Sur la place de l’Église un troupeau de moutons passa. Des hirondelles rayaient le ciel bleu. Une cloche grêle tinta. Je n’oublierai jamais, je n’oublierai jamais ces bruits, ces visions. Madeleine et moi, nous nous regardions comme des êtres qui ne doivent plus se revoir. Instant solennel, j’en eus l’intuition profonde et angoissante. Je la vis qui frissonnait. Elle avait des yeux ardents, brillant d’une flamme singulière, inquiétants. Et je frissonnai à mon tour, anxieux, terrifié.

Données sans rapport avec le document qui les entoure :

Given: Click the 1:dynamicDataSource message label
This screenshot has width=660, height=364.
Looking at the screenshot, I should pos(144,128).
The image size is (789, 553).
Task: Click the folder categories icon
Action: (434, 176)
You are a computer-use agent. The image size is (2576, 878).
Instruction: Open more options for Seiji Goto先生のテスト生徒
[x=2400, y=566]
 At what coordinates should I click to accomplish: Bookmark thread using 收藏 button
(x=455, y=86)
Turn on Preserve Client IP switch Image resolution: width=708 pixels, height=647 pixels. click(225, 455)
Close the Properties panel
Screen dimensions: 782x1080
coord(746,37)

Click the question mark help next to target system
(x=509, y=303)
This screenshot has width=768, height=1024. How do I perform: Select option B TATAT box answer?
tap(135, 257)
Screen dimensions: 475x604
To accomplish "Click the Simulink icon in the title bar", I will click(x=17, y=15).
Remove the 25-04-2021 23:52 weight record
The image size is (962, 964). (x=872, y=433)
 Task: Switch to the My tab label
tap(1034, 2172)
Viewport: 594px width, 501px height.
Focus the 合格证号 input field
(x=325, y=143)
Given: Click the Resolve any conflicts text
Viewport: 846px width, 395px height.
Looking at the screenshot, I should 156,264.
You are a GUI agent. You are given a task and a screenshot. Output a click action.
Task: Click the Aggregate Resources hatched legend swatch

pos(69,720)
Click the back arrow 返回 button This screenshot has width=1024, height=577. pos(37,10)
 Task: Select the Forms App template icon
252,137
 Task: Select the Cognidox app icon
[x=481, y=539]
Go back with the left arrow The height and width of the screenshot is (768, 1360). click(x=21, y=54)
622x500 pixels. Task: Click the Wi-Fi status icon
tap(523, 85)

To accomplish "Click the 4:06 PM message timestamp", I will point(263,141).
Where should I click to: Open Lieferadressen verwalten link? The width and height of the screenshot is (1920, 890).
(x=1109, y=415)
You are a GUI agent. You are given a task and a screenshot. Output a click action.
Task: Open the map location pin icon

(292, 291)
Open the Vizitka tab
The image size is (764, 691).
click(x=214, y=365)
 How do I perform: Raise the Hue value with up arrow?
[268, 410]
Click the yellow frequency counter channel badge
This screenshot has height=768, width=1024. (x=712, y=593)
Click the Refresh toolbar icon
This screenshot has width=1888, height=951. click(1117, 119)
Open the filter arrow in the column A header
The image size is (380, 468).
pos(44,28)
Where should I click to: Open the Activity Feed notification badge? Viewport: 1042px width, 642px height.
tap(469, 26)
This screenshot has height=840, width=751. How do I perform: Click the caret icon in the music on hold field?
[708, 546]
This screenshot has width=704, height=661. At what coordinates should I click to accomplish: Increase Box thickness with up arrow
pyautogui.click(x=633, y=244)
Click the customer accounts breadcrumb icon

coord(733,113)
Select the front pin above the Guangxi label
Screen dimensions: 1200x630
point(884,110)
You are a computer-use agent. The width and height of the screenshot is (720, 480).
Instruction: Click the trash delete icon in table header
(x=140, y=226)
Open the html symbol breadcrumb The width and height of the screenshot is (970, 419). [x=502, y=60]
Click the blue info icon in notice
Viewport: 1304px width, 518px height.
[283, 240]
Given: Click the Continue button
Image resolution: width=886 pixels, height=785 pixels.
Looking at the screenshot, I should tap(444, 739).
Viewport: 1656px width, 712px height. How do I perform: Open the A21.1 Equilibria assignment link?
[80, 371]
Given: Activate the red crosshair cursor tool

— Eh bien, vous ne venez pas ? Je suis prêt, s’écria Paul.

Nous le rejoignîmes. À voix basse, je disais à Madeleine :

— Je vous aime… Je vous aime plus que ma vie.

— Plus que la vie, répétait-elle… plus que la vie…

Notre voiture était une limousine de trente chevaux. Paul, amateur passionné d’automobile, n’avait pas voulu emmener de mécanicien. Quelquefois je m’asseyais à ses côtés. Le plus souvent, Madeleine et moi, nous prenions place dans le fond. Je fus donc très étonné quand elle dit à son mari :

— Je vais me mettre à côté de toi… ton ami m’excusera, mais j’ai besoin d’air.

— À ta guise, répondit-il, Seulement, tu sais, silence… je n’aime pas beaucoup causer en conduisant.

Elle s’assit et l’on partit.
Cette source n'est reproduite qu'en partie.